Dataset entries:
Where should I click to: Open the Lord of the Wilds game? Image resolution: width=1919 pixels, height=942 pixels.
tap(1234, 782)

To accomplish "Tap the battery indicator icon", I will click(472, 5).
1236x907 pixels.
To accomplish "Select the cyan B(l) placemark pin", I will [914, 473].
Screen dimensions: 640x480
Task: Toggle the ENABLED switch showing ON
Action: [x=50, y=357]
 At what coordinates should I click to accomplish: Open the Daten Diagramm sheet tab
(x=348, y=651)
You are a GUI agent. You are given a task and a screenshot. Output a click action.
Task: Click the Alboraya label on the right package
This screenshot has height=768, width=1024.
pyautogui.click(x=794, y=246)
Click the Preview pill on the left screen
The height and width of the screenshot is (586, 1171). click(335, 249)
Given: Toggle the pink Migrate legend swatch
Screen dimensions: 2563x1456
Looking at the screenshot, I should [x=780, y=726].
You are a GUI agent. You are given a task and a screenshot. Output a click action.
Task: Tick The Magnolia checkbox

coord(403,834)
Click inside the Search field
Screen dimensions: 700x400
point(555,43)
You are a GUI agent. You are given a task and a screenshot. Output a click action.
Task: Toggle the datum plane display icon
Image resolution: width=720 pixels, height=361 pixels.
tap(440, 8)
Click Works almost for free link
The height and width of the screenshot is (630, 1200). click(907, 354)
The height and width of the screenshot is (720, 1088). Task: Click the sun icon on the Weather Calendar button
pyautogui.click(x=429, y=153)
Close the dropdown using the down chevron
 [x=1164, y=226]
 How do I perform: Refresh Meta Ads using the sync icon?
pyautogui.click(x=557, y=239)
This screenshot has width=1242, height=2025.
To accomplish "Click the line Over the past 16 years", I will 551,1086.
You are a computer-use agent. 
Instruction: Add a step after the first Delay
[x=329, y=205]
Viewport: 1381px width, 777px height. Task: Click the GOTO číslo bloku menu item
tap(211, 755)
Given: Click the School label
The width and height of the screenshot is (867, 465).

THE TASK: Copy range, inclusive: the line holding "Task: Tick The Magnolia checkbox" to the line holding "Given: Click the School label". Reproduce exactly those lines of the records above and no others.

TASK SOLUTION:
Task: Tick The Magnolia checkbox

coord(403,834)
Click inside the Search field
Screen dimensions: 700x400
point(555,43)
You are a GUI agent. You are given a task and a screenshot. Output a click action.
Task: Toggle the datum plane display icon
Image resolution: width=720 pixels, height=361 pixels.
tap(440, 8)
Click Works almost for free link
The height and width of the screenshot is (630, 1200). click(907, 354)
The height and width of the screenshot is (720, 1088). Task: Click the sun icon on the Weather Calendar button
pyautogui.click(x=429, y=153)
Close the dropdown using the down chevron
 [x=1164, y=226]
 How do I perform: Refresh Meta Ads using the sync icon?
pyautogui.click(x=557, y=239)
This screenshot has width=1242, height=2025.
To accomplish "Click the line Over the past 16 years", I will 551,1086.
You are a computer-use agent. 
Instruction: Add a step after the first Delay
[x=329, y=205]
Viewport: 1381px width, 777px height. Task: Click the GOTO číslo bloku menu item
tap(211, 755)
Given: Click the School label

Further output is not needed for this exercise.